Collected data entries
Content starts

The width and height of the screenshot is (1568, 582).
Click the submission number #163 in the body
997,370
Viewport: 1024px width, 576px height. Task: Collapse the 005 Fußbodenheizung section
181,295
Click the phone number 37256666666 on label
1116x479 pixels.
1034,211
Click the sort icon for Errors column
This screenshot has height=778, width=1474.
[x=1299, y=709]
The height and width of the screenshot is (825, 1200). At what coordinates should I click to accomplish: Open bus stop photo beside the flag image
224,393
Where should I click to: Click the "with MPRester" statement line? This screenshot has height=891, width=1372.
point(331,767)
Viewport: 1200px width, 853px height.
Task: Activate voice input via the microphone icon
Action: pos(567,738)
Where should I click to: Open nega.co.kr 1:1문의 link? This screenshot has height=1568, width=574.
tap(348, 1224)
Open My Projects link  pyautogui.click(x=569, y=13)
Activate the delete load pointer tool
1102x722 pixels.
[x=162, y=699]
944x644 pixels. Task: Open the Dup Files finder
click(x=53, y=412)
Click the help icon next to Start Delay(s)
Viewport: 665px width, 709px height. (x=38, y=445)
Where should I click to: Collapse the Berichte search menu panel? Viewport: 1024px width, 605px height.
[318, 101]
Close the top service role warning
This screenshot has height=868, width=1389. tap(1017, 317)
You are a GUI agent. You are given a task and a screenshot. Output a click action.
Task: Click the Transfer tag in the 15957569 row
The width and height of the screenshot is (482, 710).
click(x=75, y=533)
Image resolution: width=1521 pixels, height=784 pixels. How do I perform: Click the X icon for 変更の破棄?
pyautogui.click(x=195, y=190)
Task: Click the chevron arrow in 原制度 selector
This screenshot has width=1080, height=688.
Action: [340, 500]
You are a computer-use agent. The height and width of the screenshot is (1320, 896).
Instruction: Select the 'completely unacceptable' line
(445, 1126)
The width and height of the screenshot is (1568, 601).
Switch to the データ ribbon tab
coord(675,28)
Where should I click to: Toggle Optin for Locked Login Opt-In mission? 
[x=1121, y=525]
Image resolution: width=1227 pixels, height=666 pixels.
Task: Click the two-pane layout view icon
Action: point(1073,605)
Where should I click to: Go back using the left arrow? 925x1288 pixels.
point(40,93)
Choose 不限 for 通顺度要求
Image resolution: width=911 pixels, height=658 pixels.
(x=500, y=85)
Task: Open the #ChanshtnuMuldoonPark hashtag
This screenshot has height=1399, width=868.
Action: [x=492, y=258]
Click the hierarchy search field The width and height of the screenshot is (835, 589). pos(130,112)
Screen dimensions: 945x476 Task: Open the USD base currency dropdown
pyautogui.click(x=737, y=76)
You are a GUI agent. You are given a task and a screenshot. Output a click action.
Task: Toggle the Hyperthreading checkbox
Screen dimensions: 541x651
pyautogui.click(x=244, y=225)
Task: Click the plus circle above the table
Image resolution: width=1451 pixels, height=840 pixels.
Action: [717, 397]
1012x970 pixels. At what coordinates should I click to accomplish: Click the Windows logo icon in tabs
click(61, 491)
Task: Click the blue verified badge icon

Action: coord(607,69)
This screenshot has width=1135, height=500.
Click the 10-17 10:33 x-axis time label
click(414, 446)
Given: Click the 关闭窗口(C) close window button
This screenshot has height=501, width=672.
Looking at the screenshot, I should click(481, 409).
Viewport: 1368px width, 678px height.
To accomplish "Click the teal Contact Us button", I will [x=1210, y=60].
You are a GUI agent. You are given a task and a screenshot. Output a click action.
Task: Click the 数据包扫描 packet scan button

Content ends

What you return must match the data above character for character.

The width and height of the screenshot is (1568, 582).
Click the submission number #163 in the body
997,370
Viewport: 1024px width, 576px height. Task: Collapse the 005 Fußbodenheizung section
181,295
Click the phone number 37256666666 on label
1116x479 pixels.
1034,211
Click the sort icon for Errors column
This screenshot has height=778, width=1474.
[x=1299, y=709]
The height and width of the screenshot is (825, 1200). At what coordinates should I click to accomplish: Open bus stop photo beside the flag image
224,393
Where should I click to: Click the "with MPRester" statement line? This screenshot has height=891, width=1372.
point(331,767)
Viewport: 1200px width, 853px height.
Task: Activate voice input via the microphone icon
Action: pos(567,738)
Where should I click to: Open nega.co.kr 1:1문의 link? This screenshot has height=1568, width=574.
tap(348, 1224)
Open My Projects link  pyautogui.click(x=569, y=13)
Activate the delete load pointer tool
1102x722 pixels.
[x=162, y=699]
944x644 pixels. Task: Open the Dup Files finder
click(x=53, y=412)
Click the help icon next to Start Delay(s)
Viewport: 665px width, 709px height. (x=38, y=445)
Where should I click to: Collapse the Berichte search menu panel? Viewport: 1024px width, 605px height.
[318, 101]
Close the top service role warning
This screenshot has height=868, width=1389. tap(1017, 317)
You are a GUI agent. You are given a task and a screenshot. Output a click action.
Task: Click the Transfer tag in the 15957569 row
The width and height of the screenshot is (482, 710).
click(x=75, y=533)
Image resolution: width=1521 pixels, height=784 pixels. How do I perform: Click the X icon for 変更の破棄?
pyautogui.click(x=195, y=190)
Task: Click the chevron arrow in 原制度 selector
This screenshot has width=1080, height=688.
Action: [340, 500]
You are a computer-use agent. The height and width of the screenshot is (1320, 896).
Instruction: Select the 'completely unacceptable' line
(445, 1126)
The width and height of the screenshot is (1568, 601).
Switch to the データ ribbon tab
coord(675,28)
Where should I click to: Toggle Optin for Locked Login Opt-In mission? 
[x=1121, y=525]
Image resolution: width=1227 pixels, height=666 pixels.
Task: Click the two-pane layout view icon
Action: point(1073,605)
Where should I click to: Go back using the left arrow? 925x1288 pixels.
point(40,93)
Choose 不限 for 通顺度要求
Image resolution: width=911 pixels, height=658 pixels.
(x=500, y=85)
Task: Open the #ChanshtnuMuldoonPark hashtag
This screenshot has height=1399, width=868.
Action: [x=492, y=258]
Click the hierarchy search field The width and height of the screenshot is (835, 589). pos(130,112)
Screen dimensions: 945x476 Task: Open the USD base currency dropdown
pyautogui.click(x=737, y=76)
You are a GUI agent. You are given a task and a screenshot. Output a click action.
Task: Toggle the Hyperthreading checkbox
Screen dimensions: 541x651
pyautogui.click(x=244, y=225)
Task: Click the plus circle above the table
Image resolution: width=1451 pixels, height=840 pixels.
Action: [717, 397]
1012x970 pixels. At what coordinates should I click to accomplish: Click the Windows logo icon in tabs
click(61, 491)
Task: Click the blue verified badge icon

Action: coord(607,69)
This screenshot has width=1135, height=500.
Click the 10-17 10:33 x-axis time label
click(414, 446)
Given: Click the 关闭窗口(C) close window button
This screenshot has height=501, width=672.
Looking at the screenshot, I should click(481, 409).
Viewport: 1368px width, 678px height.
To accomplish "Click the teal Contact Us button", I will [x=1210, y=60].
You are a GUI agent. You are given a task and a screenshot. Output a click action.
Task: Click the 数据包扫描 packet scan button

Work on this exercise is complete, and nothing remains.